Darling has shown works shaped by these principles at galleries in London, Paris, New York and Marseille, France. Several of his pieces, including an installation of chairs teetering as if on stilts, were featured in the main exhibition at the 2019 Venice Biennale.
For a 2020 exhibition at the Kunstverein Freiburg, in southern Germany, he built a buckled roller coaster whose rails end up splayed out like twisted limbs. In an essay about the show in Artforum, Darling said this presentation in a Nazi-era swimming pool was partly an exploration of “the fascist obsession with the perfect body.”
Darling’s interest in this subject is partly biographical. In 2017, he was diagnosed with a neurological disorder that causes weakness and pain on one side of his body and saps his stamina for making art. For him, he said, “Disability is not a metaphor.”
And although many news reports described him as the Turner Prize’s first trans winner, Darling deflected when asked about his relationship with gender. “I usually tell the papers I am openly bisexual because it gives people something to talk about,” he said, adding, “I have never met anyone who is heterosexual and cisgendered.”
Concerns about disability and gender were raised in “The Ballad of Saint Jerome,” a 2018 show at Tate Britain that centered on the legend of a saint who tamed a lion by removing a thorn from its paw. The show featured medical devices, sex toys and other objects arranged in provocative tableaus: a mobility cane contorted to look like a snake, a strap-on harness holding up cloth hangings from an improvised flagpole, and metal hands emerging from a wall to hold a ladder rising to the ceiling.
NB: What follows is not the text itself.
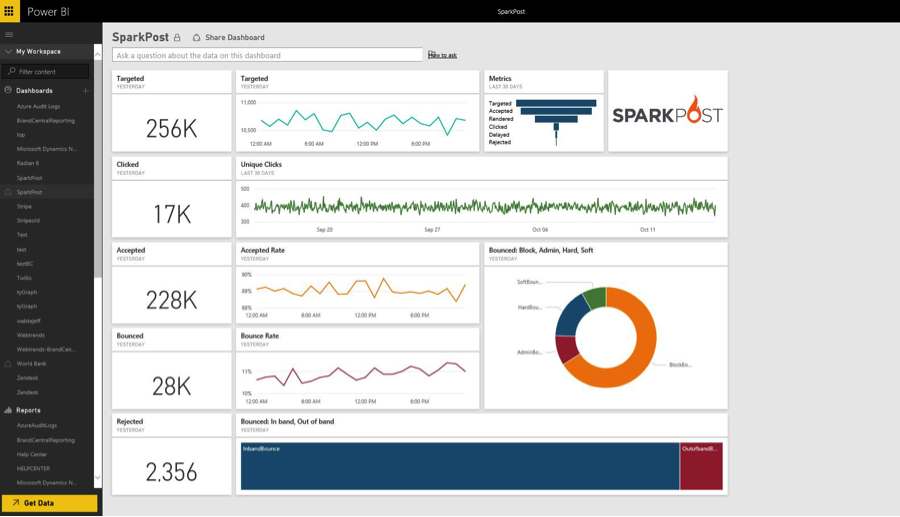
Task: Click the Reports bar chart icon
Action: tap(8, 410)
Sebastian Thomas, an artist in Reading, England, who helped assemble the works for several Darling shows, including for the Turner Prize, said the installations come together in an improvised way. “It’s not high production values, it isn’t about this glossy luxury product,” he said. “It’s about having a gnarly object and a direct relationship with it.”
Thomas added that he was moved when Darling sold one of the pieces they had worked on together and paid him a portion of the earnings. “That is a mad thing I’ve never encountered before,” he said. “He lives by what he preaches.”
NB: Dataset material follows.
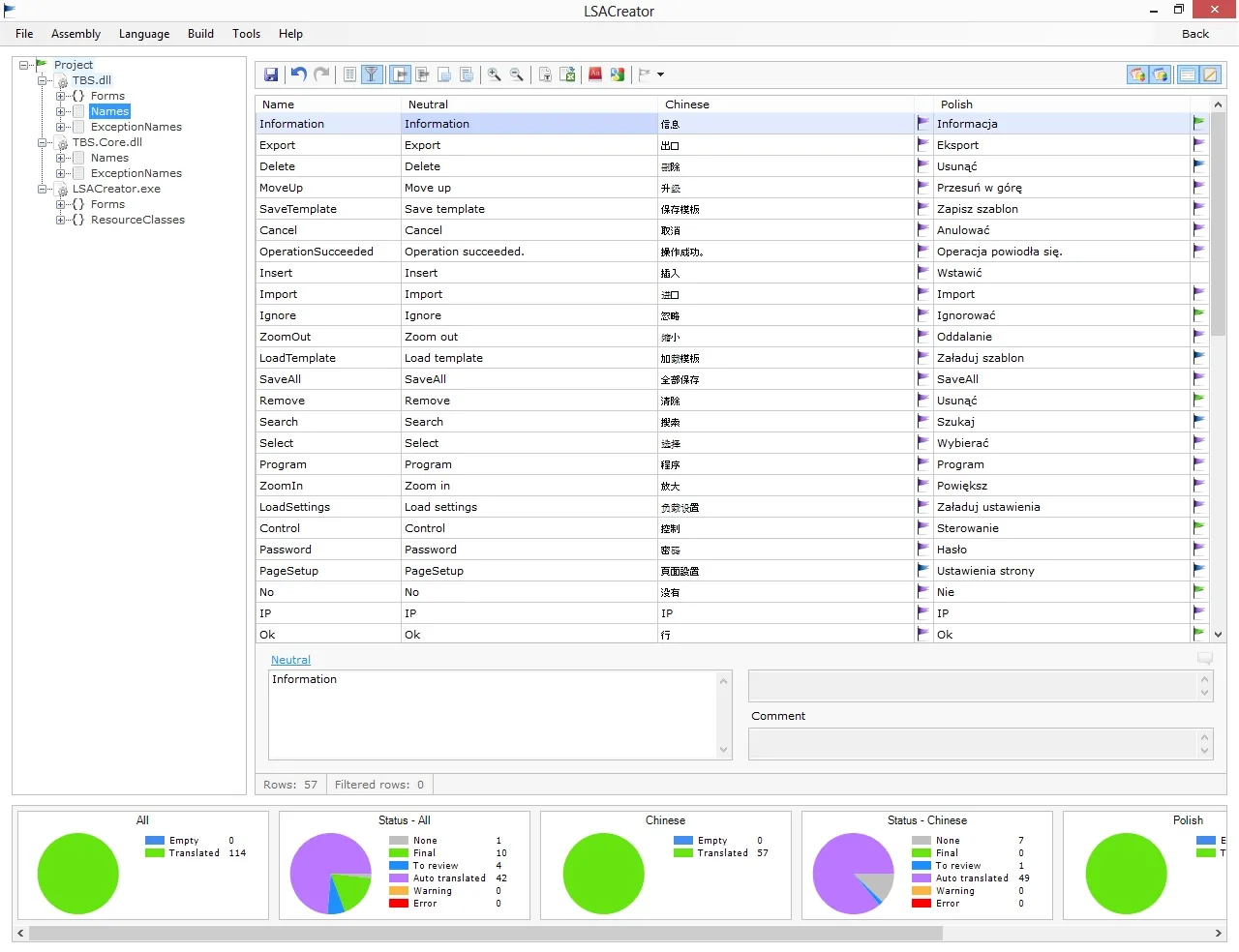Tick the checkbox beside ExceptionNames under TBS.Core.dll
1239x952 pixels.
pos(79,173)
That also includes advocating political causes: Darling held up a Palestinian flag during his Turner Prize acceptance speech and signed an open letter protesting Israel’s participation in this year’s Venice Biennale. He also refuses to show his work in Germany because he believes that arts organizations there censor views that are critical of Israel. “Dissenting opinions” were being punished in the art world in the wake of Israel’s war in Gaza, he said.
He admitted that it was awkward timing to have won the Turner Prize when his commitment to making art was faltering. “The problem is not the art, it is the condition of capitalism and the market, and the way that this whole gig operates,” he said. He added that he had been avoiding going to his studio, which felt like “clocking on.”
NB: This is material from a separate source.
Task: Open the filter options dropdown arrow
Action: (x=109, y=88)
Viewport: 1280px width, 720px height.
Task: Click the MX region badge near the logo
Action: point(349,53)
This fall he will try something different when he returns to his hometown to take up an associate professorship at the Ruskin School of Art, part of Oxford University. “I’m going to the citadel to see what it will be like,” he said. “What will I be now, if I’m no longer marginal and precarious? I don’t know, man.”
He said that he hoped he might learn to enjoy making art again if it were more of a “hobby” than the focus of his career — but that making such a pivot after all the Turner Prize hype was awkward. “I really didn’t wish I had to always do my learning in public,” he said. “It’s a vulnerable time because I don’t really know yet what I’m going to become.”